> [What to do]: Apart from the pictures, every line below is to be set down exactly.

== Source data ==

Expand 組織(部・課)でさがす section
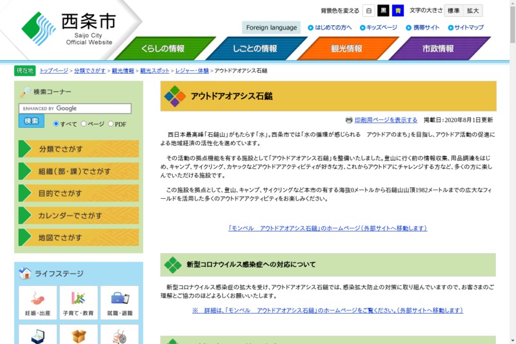Viewport: 516px width, 344px height. [x=79, y=171]
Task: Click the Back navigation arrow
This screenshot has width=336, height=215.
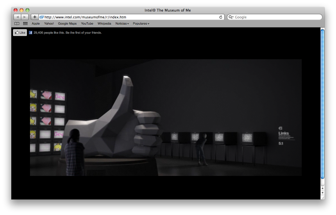Action: pyautogui.click(x=17, y=17)
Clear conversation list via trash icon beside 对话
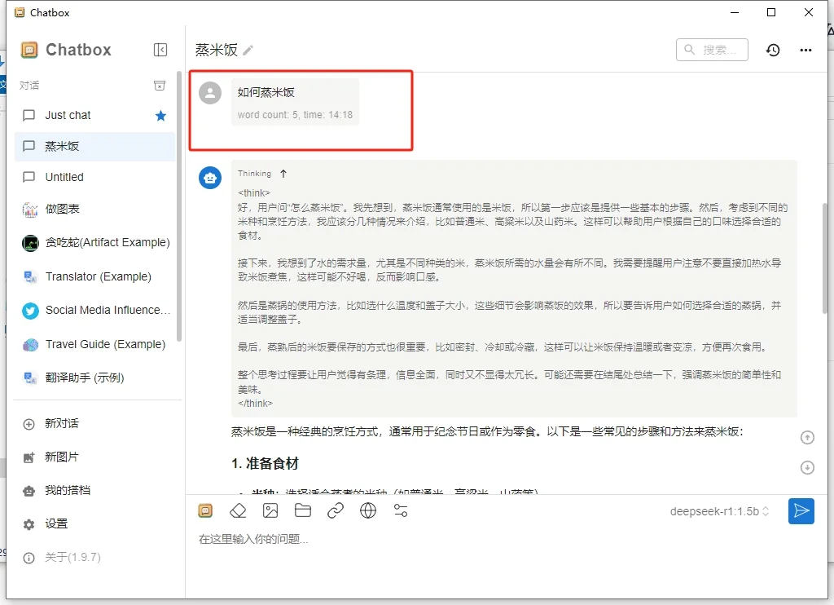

===

> [Expected output]:
Expand 組織(部・課)でさがす section
Viewport: 516px width, 344px height. [x=79, y=171]
Task: Click the Back navigation arrow
This screenshot has width=336, height=215.
Action: pyautogui.click(x=17, y=17)
Clear conversation list via trash icon beside 对话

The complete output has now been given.